Return the data exactly, with all pictures removed.

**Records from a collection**
========================

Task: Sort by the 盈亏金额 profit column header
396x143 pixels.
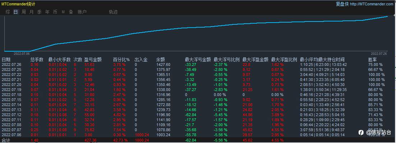Action: tap(93, 59)
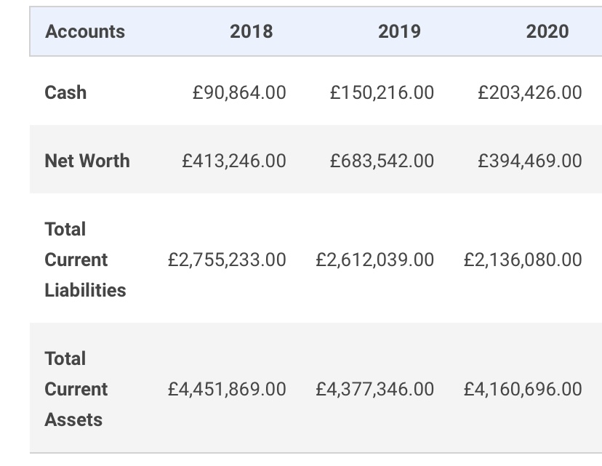Screen dimensions: 602x466
Task: Click the Net Worth row label
Action: pyautogui.click(x=87, y=161)
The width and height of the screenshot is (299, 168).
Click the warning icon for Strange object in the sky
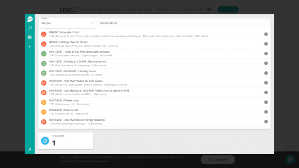click(44, 44)
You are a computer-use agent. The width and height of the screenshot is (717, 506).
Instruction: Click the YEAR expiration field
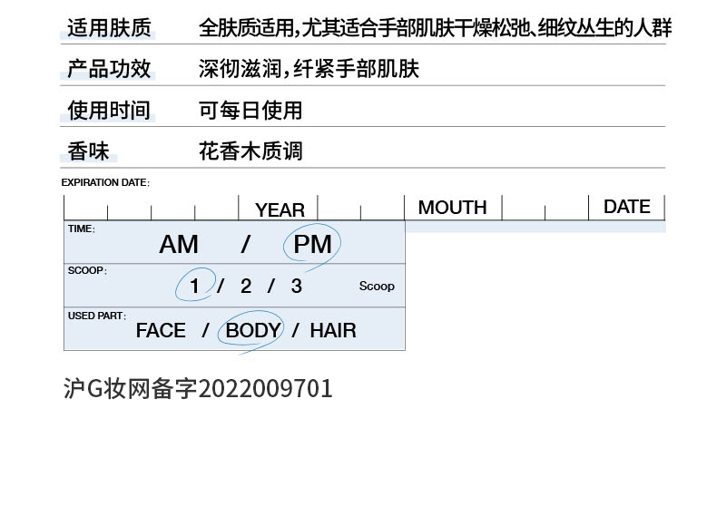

========================

**Solution**
Task: Sort by the 盈亏金额 profit column header
396x143 pixels.
Action: tap(93, 59)
Screen dimensions: 602x466
Task: Click the Net Worth row label
Action: pyautogui.click(x=87, y=161)
The width and height of the screenshot is (299, 168).
Click the warning icon for Strange object in the sky
click(44, 44)
You are a computer-use agent. The width and height of the screenshot is (717, 506).
Instruction: Click the YEAR expiration field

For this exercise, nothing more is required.